Reed Jobs, the eldest son of Apple co-founder Steve Jobs and philanthropist Laurene Powell Jobs, is making his public debut. According to the New York Times‘ Dealbook, the 31-year-old is starting Yosemite, a venture capital firm that will invest in novel cancer cures. After his father died from pancreatic cancer complications in 2011, he was inspired to launch the foundation, he told the publication.
“My father got diagnosed with cancer when I was 12,” Mr. Jobs told DealBook in his first interview with a news organization. This led him to begin focusing on oncology, starting with a summer internship at Stanford when he was 15, he revealed.
According to the New York Times, Yosemite – named after the national park where his parents got married – has so far raised $200 million in funding from medical institutions such as Memorial Sloan Kettering Cancer Center, The Rockefeller University, and M.I.T, as well as venture capitalist John Doerr.
Reed Jobs’ latest endeavor will expand on his prior work as a managing director at the Emerson Collective, his mother’s mission-driven firm. The company will use a dual structure model of a for-profit corporation and a donor-advised fund to distribute grants to scientists, who will then use the monies for research before returning to Yosemite for venture capital.

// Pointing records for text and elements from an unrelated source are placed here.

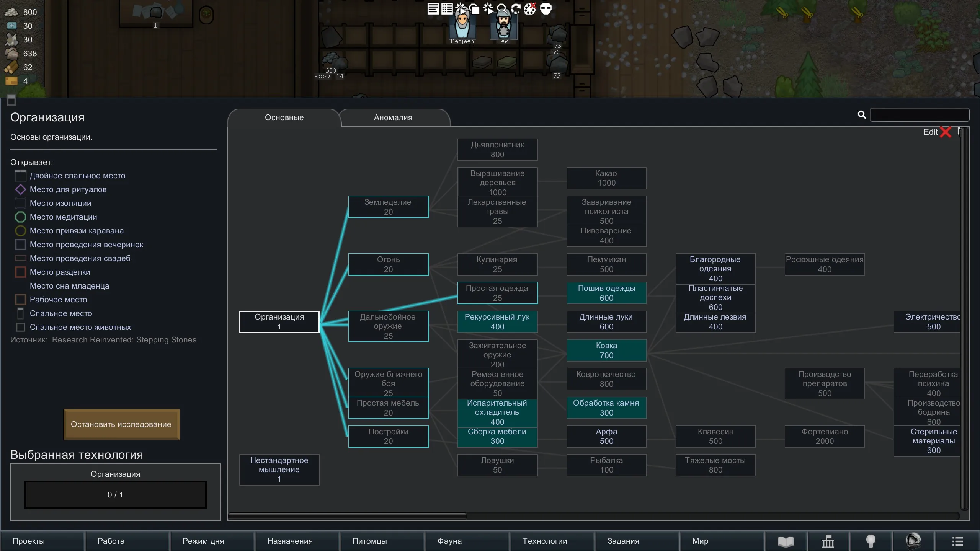Click the research search input field
Image resolution: width=980 pixels, height=551 pixels.
pyautogui.click(x=919, y=115)

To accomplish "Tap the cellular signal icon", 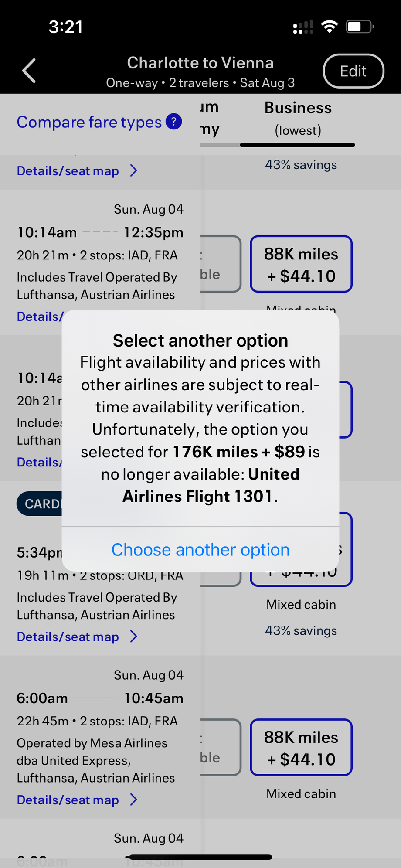I will point(303,27).
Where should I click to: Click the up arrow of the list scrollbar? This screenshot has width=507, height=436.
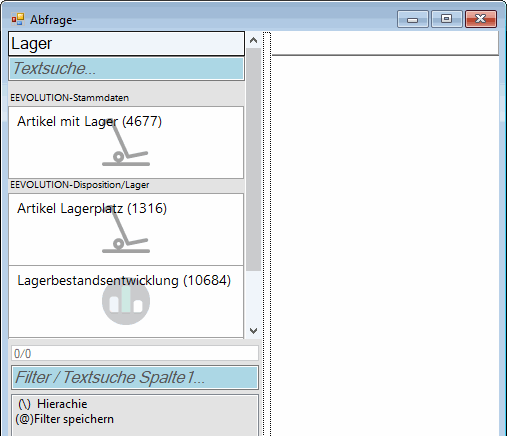pyautogui.click(x=253, y=40)
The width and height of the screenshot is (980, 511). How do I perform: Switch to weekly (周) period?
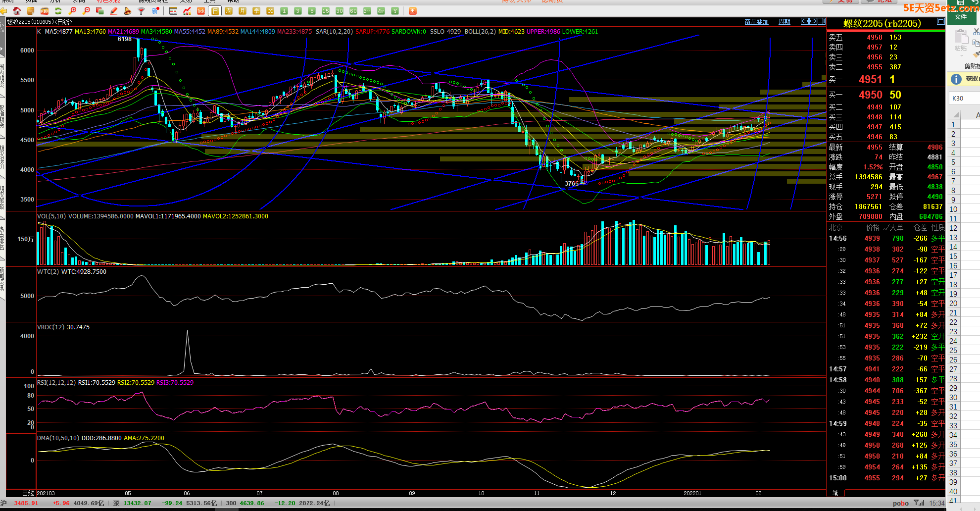tap(229, 11)
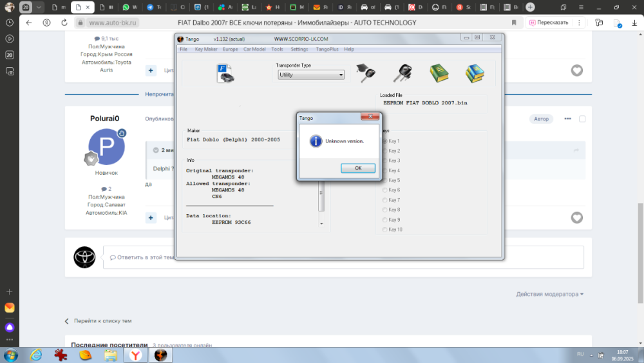The width and height of the screenshot is (644, 363).
Task: Click the black transponder key icon
Action: point(402,73)
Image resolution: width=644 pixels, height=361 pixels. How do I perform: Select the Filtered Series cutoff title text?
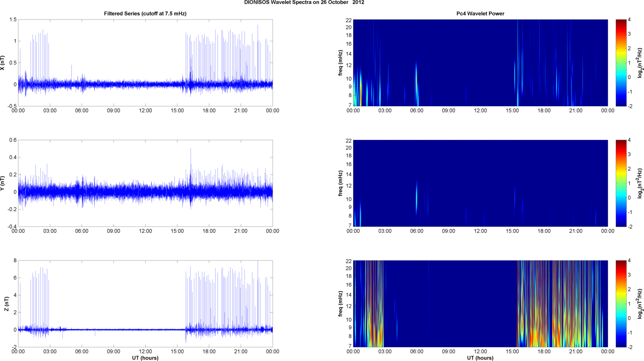point(145,14)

According to the Times, Mr. Reed Jobs stated that his new role at Apple will assist scientists in developing and focusing their research. “I had never ever wanted to be a venture capitalist,” he said. “But I realized that when you’re actually incubating something and putting it together, you can make a tremendous difference in what assets are part of that, what direction it’s going to take, and what the scientific focus is going to be,” the 31-year-old added.